Non-fiction's downward slide — there were only five titles among 2011's top 20 best-selling books — can be blamed in part on the Internet, Fitzgerald says. "If you want to examine an issue, you can easily Google the topic and come at it 10 different ways in five minutes. That's the way it is with social media."

Other 2011 trends:
• We're buying more e-books. 25% of the titles in the weekly top 150 had an e-book version outsell any individual version tracked. That's up from 2% in 2010.

• Brand-name authors' books are the equivalent of blockbuster movies.John Grisham (right-Getty Images), James Patterson, Nicholas Sparks, Stephen King and Janet Evanovich are perennial top sellers on the list.
• We still love Lizbeth Salander. Sales of Stieg Larsson's Millennium Trilogy more than tripled from November to December as the film version of The Girl With the Dragon Tattoo hit theaters. Dragon Tattoo is No. 9 on the list of the year's top sellers. The Girl Who Played With Fire is No. 11. The Girl Who Kicked the Hornet's Nest is No. 13.
• More self-published authors made their debuts on the list. The most talked about was Amanda Hocking, who had seven e-books on the list last year, but Barbara Freethy had nine, Michael Prescott had five and Darcy Chan had one.
• Movies and TV shows pump up book sales. Already popular books benefited from screen adaptations, from last spring's critically acclaimed HBO miniseries Game of Thrones, to last summer's hit movie The Help, to the current buzz over the March 2012 release of The Hunger Games.
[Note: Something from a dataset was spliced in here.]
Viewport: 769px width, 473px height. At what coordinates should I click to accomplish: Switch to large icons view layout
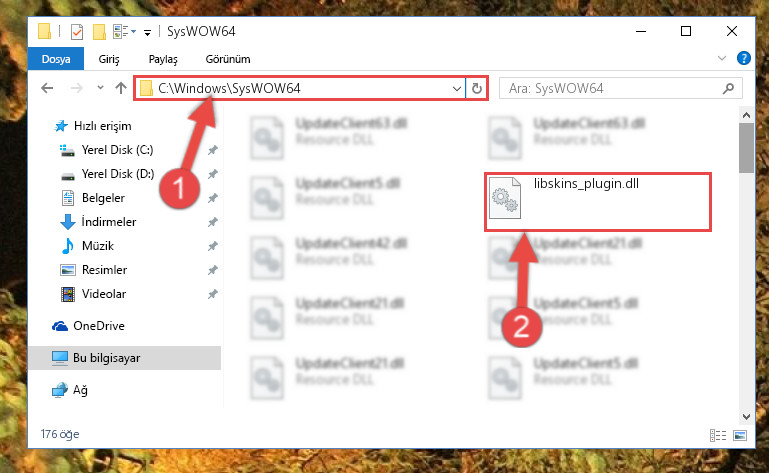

• Young-adult novels cool off a bit. Suzanne Collins, P.C. and Kristin Cast, and Cassandra Clare were heavy hitters in this category. The genre accounted for 18% of sales tracked last year, down from 20%. Reason: J.K. Rowling's last Harry Potter novel was published in 2007, and Stephenie Meyer's Breaking Dawn, the last book in the Twilight series, came out in 2008. No other author has been able to match their power on the list.